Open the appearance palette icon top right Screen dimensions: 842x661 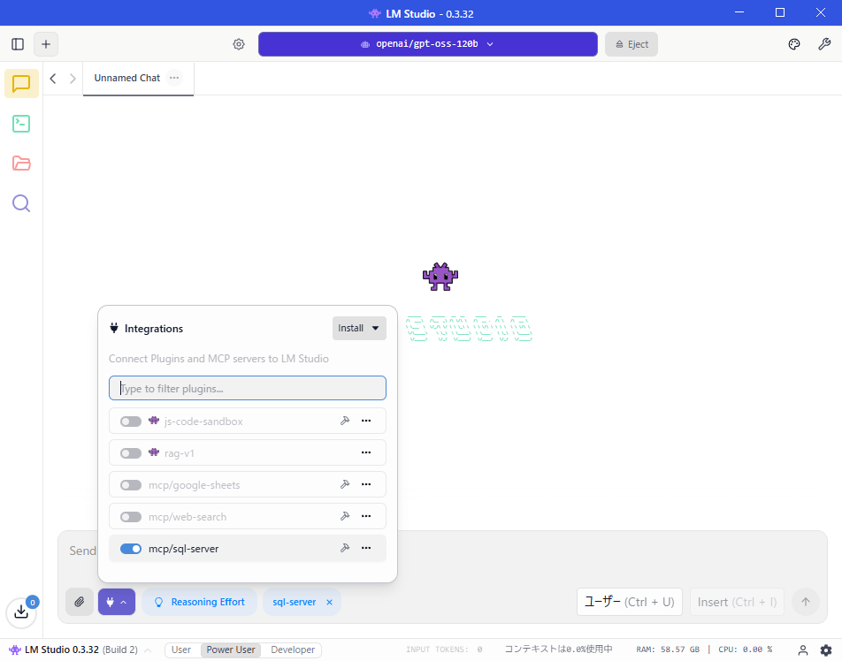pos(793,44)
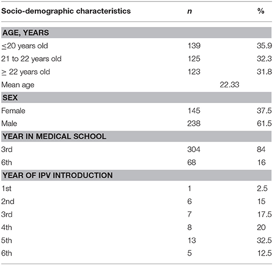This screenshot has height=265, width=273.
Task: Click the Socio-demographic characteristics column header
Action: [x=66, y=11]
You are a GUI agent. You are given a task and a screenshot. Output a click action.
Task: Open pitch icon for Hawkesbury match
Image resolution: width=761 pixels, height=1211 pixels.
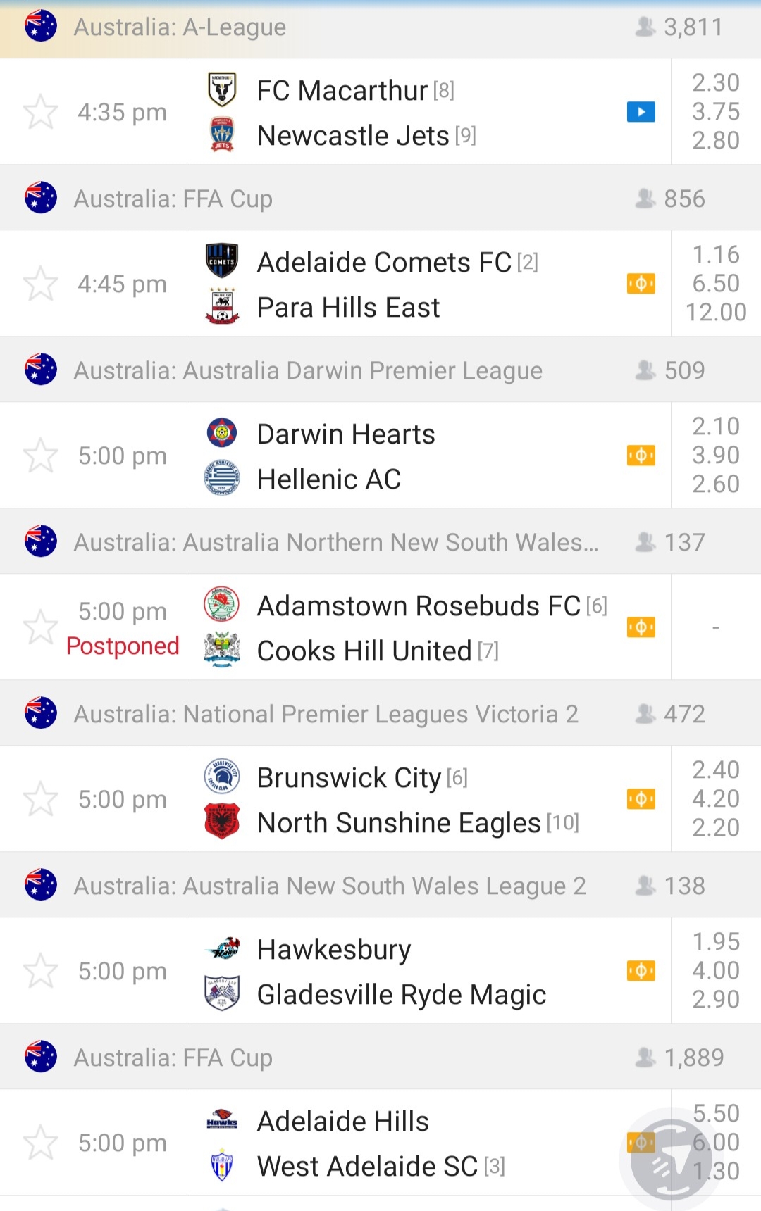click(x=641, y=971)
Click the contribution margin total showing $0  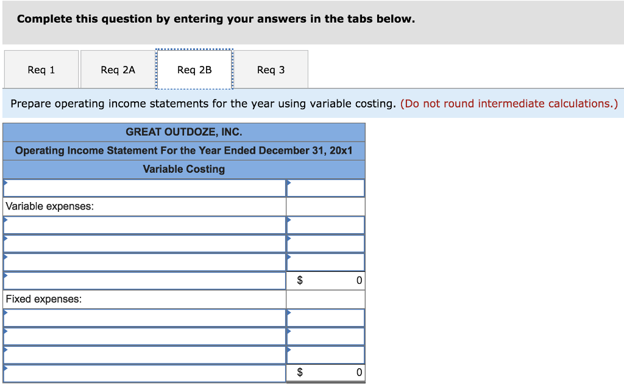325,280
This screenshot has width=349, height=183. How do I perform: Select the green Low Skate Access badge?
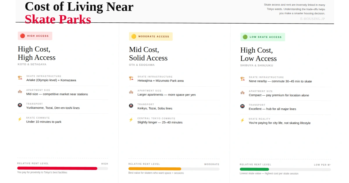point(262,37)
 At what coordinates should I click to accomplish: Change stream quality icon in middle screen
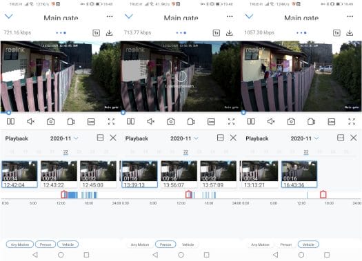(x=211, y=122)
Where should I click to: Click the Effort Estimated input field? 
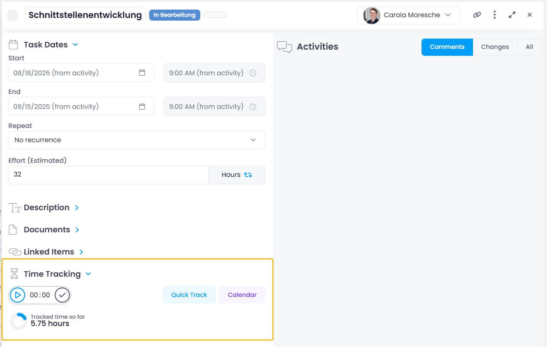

==

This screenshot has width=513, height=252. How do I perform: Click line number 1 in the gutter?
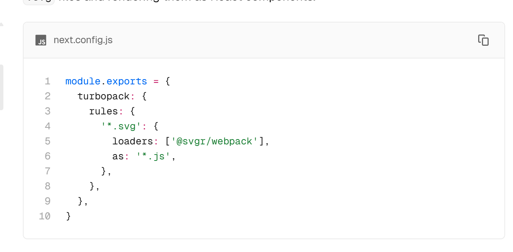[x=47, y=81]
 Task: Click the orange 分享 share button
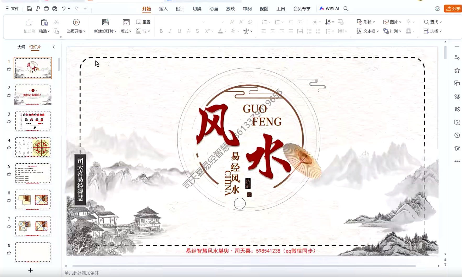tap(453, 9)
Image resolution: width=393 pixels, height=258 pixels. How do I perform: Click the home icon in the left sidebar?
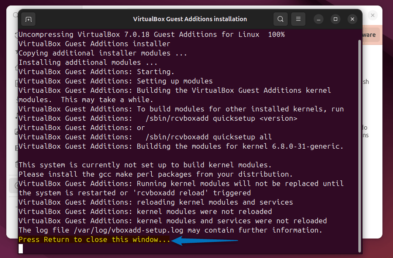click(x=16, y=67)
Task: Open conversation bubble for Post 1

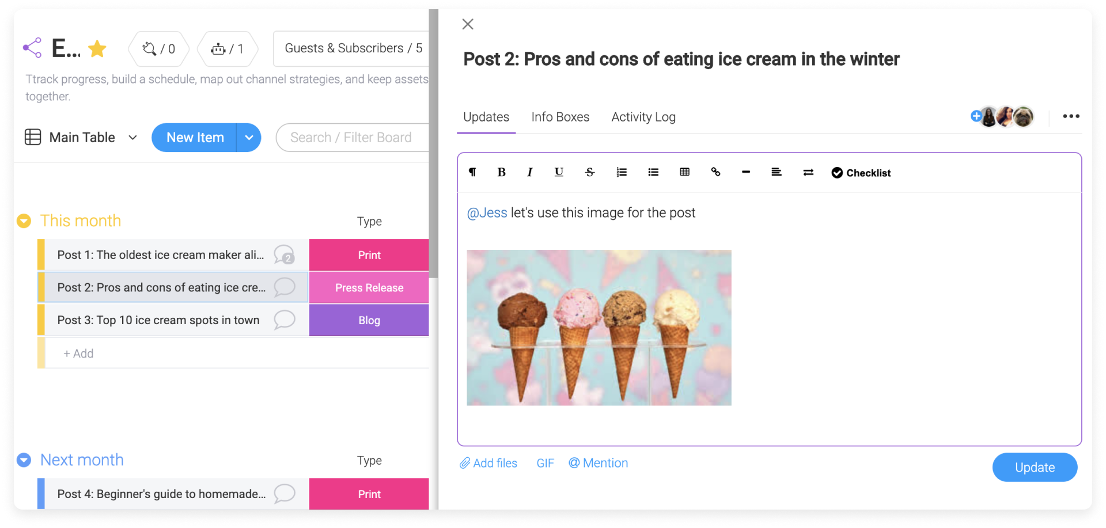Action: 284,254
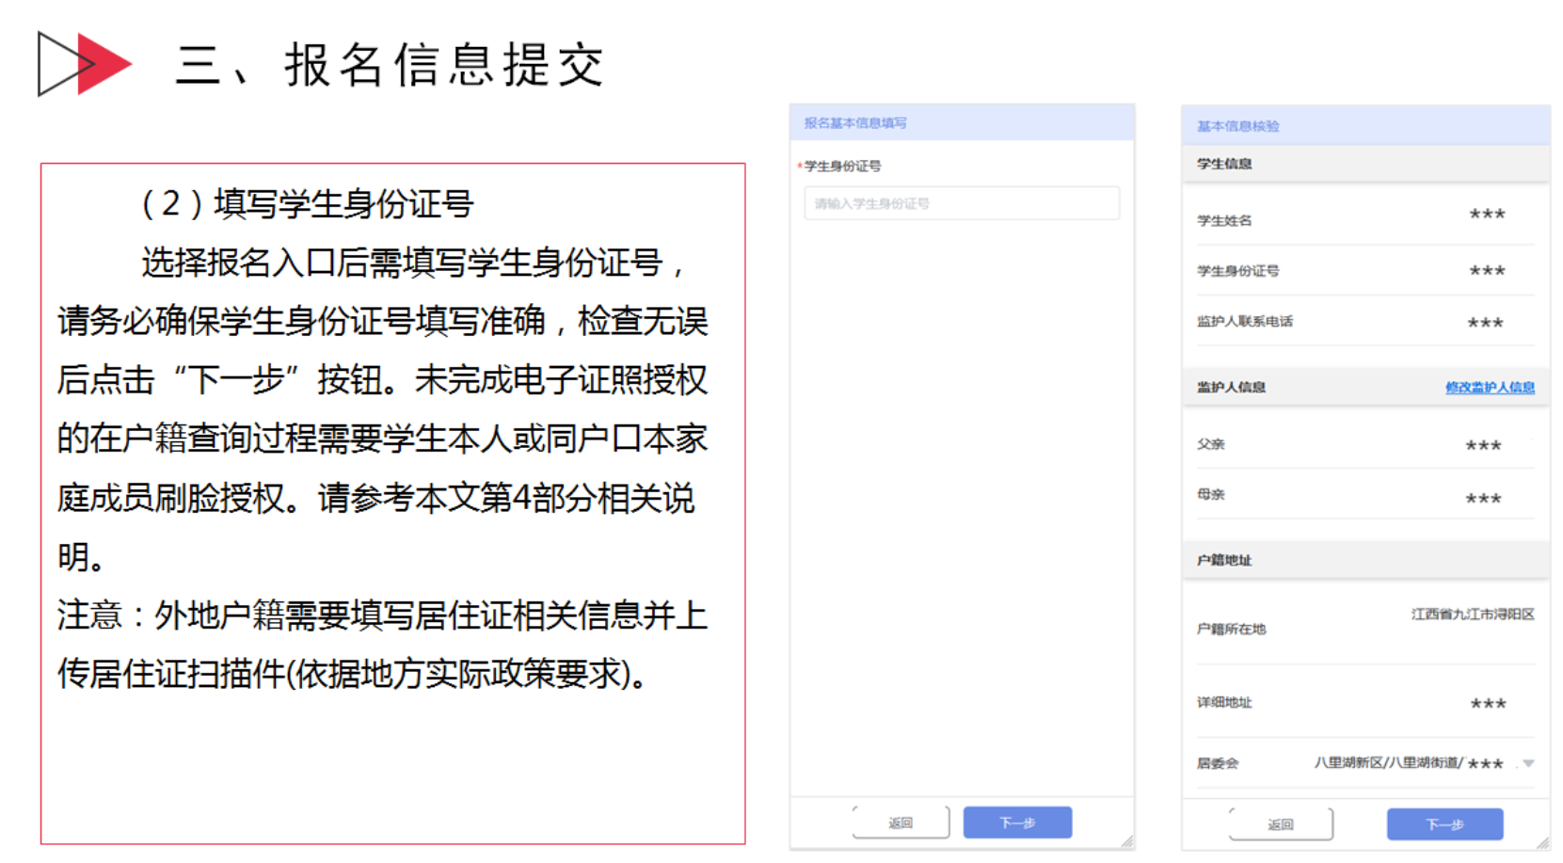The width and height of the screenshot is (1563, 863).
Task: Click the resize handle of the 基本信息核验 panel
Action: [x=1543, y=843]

**YOUR OBJECTIVE**
From the records above, copy every line containing the word "should", matching case exactly.

**RESULT OF THIS EXERCISE**
 At what coordinates should I click to accomplish: Change stream quality icon in middle screen
Where should I click to: Click the Effort Estimated input field? 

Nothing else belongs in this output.